A vulnerability has been identified within Rancher Manager, where using self-signed CA certificates and passing the -skip-verify flag to the Rancher CLI login command without also passing the –cacert flag results in the CLI attempting to fetch CA certificates stored in Rancher’s setting cacerts.
This vulnerability carries a HIGH severity rating with a CVSS v3.1 score of 8.3, indicating it can be exploited remotely over the network but requires specific conditions to be met though user interaction is required and does not require pre-existing privileges . The vulnerability impacts confidentiality (data exposure), integrity (unauthorized modifications), and availability (service disruption) for affected systems. Impacting 1 product from suse organizations running these solutions should prioritize assessment and patching.
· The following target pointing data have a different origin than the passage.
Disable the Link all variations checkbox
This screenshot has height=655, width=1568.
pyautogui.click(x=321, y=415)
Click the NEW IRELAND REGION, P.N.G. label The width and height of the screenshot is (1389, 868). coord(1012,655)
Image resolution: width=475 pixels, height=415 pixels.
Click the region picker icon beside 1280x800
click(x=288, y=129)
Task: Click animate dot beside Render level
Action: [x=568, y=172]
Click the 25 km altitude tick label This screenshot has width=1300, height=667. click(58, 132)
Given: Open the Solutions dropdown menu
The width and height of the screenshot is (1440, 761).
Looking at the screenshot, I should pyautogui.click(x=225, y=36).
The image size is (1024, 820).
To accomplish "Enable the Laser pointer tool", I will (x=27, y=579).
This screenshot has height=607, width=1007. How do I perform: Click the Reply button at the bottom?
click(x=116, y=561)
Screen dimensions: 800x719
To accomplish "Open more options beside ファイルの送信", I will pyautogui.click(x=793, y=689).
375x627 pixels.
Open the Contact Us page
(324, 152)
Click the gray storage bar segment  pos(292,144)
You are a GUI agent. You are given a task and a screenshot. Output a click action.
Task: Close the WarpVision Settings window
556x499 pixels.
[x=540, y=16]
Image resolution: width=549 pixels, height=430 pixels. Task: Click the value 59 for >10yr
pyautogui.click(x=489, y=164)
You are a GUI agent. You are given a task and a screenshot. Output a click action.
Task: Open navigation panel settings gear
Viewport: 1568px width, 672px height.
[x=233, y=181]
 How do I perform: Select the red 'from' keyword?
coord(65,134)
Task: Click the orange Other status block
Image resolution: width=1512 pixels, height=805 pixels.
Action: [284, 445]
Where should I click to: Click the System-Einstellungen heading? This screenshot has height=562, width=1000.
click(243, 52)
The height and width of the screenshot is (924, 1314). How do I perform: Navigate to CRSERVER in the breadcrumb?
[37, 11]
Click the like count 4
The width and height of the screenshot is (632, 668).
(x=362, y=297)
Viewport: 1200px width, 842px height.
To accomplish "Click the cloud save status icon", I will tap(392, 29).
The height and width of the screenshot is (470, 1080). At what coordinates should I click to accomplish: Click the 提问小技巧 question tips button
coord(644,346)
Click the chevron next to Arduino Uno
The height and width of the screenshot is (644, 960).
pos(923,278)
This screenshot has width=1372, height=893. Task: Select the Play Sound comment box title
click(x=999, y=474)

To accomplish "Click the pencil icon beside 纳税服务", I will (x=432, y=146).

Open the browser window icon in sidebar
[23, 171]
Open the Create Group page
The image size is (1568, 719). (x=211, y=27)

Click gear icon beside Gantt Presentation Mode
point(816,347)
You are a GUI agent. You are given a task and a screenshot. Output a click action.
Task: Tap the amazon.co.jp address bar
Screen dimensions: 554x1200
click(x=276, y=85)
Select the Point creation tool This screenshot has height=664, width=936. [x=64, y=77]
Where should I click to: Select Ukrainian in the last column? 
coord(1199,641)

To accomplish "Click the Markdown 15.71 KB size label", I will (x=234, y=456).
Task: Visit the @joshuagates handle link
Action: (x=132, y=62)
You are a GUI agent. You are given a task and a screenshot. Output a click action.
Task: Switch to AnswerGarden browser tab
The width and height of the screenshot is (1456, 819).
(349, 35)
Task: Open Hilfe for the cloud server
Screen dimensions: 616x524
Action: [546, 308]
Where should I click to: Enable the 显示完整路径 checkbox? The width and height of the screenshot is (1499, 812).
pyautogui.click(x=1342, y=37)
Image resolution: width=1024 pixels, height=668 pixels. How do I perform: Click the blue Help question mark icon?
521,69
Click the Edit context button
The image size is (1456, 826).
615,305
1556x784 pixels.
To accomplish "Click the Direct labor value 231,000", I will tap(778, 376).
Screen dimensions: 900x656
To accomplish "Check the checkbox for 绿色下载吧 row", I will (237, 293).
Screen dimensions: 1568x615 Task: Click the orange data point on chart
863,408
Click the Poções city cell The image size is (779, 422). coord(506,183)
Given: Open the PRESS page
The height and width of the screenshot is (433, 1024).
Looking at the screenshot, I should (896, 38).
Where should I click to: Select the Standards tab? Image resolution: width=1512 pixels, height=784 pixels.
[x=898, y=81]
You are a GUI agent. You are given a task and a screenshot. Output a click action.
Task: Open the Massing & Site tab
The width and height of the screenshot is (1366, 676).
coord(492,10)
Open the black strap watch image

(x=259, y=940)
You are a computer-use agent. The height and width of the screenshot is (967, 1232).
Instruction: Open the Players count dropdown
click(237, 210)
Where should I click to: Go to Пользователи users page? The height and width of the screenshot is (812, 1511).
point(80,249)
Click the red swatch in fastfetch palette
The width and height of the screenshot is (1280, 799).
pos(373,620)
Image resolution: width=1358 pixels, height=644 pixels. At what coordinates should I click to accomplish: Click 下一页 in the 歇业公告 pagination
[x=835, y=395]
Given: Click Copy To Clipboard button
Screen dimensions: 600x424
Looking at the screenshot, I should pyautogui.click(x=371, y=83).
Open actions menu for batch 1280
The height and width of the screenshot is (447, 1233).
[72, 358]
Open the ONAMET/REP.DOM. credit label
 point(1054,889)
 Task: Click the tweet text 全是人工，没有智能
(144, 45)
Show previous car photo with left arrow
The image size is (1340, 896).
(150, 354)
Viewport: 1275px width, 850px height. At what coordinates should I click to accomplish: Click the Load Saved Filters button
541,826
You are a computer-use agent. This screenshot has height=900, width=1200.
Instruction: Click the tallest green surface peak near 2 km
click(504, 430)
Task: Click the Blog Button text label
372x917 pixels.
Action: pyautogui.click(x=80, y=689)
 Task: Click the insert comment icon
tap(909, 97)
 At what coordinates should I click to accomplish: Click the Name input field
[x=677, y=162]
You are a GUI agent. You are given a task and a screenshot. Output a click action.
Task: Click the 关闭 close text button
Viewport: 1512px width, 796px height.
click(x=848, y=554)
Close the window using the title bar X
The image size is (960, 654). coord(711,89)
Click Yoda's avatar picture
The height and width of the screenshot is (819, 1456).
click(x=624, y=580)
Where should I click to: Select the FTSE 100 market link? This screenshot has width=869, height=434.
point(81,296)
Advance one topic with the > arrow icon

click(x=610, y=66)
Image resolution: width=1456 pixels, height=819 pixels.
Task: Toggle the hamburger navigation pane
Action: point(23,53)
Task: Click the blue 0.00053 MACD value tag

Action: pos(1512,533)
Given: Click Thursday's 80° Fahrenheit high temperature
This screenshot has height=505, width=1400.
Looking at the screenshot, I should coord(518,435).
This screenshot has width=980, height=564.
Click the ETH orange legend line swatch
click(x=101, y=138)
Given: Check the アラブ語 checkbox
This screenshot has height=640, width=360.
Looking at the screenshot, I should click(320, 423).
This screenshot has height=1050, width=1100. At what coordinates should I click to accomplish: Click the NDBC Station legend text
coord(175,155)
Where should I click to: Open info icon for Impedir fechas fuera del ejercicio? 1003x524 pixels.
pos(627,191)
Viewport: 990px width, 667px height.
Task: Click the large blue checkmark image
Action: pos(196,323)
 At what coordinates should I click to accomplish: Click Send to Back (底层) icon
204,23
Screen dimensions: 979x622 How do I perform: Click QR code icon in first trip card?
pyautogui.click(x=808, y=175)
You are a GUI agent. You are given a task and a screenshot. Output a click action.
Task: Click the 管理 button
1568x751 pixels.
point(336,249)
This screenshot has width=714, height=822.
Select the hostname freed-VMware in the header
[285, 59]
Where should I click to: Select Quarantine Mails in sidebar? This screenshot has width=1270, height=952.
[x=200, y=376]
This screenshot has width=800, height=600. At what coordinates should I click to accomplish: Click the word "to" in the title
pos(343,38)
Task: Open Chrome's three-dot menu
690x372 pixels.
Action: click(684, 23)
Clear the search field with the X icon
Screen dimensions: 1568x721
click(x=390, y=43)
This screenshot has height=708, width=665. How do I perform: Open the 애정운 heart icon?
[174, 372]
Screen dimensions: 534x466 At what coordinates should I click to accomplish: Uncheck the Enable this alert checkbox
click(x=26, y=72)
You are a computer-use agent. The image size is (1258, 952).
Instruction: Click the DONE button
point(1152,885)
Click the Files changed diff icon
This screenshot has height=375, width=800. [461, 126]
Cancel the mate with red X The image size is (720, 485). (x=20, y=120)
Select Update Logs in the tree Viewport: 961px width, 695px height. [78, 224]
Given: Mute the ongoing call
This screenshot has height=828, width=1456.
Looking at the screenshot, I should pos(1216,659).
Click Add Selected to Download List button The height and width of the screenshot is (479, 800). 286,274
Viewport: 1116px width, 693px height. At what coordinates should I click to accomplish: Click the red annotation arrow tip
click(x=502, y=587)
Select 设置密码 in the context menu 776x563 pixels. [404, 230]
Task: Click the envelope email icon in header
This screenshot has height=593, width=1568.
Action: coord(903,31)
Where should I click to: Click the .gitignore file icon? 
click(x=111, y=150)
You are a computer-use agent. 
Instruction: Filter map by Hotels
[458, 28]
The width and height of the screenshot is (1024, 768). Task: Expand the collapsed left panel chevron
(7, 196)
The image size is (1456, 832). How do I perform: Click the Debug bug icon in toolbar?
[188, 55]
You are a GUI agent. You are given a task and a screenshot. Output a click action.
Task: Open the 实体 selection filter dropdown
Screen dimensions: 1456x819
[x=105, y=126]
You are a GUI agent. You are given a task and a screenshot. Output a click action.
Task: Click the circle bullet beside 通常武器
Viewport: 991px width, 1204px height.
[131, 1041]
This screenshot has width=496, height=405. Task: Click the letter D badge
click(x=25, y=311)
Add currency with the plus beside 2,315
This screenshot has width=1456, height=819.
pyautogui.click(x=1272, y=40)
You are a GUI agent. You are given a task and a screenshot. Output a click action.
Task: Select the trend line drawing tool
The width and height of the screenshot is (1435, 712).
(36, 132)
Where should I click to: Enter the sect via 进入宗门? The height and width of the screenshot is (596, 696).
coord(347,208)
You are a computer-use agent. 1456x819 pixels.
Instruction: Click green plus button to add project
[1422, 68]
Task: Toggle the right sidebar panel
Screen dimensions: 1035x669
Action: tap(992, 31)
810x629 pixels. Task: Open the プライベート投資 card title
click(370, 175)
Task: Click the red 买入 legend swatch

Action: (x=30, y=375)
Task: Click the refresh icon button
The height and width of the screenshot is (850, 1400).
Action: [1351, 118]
Reported in 2026, this vulnerability emerged during an era marked by increased sophistication in supply chain attacks, cloud infrastructure vulnerabilities, and software-as-a-service (SaaS) security challenges. Security practices during this period emphasized zero-trust architectures, container security, and API protection.
2026-02-25T11:16:02.643
2026-03-03T16:26:32.240
Analyzed
CVSSv3.1: 8.3 (HIGH)
| Type | Vendor | Product | Version/Range | Vulnerable? |
|---|---|---|---|---|
| Application | suse | rancher | < 2.10.11 | Yes |
| Application | suse | rancher | < 2.11.10 | Yes |
| Application | suse | rancher | < 2.12.6 | Yes |
| Application | suse | rancher | < 2.13.2 | Yes |
SecUtils normalizes and enriches National Vulnerability Database (NVD) records by standardizing vendor and product identifiers, aggregating vulnerability metadata from both NVD and MITRE sources, and providing structured context for security teams. For suse's affected products, we extract Common Platform Enumeration (CPE) data, Common Weakness Enumeration (CWE) classifications, CVSS severity metrics, and reference data to enable rapid vulnerability prioritization and asset correlation. This record contains no exploit code, proof-of-concept instructions, or attack methodologies—only defensive intelligence necessary for patch management, risk assessment, and security operations.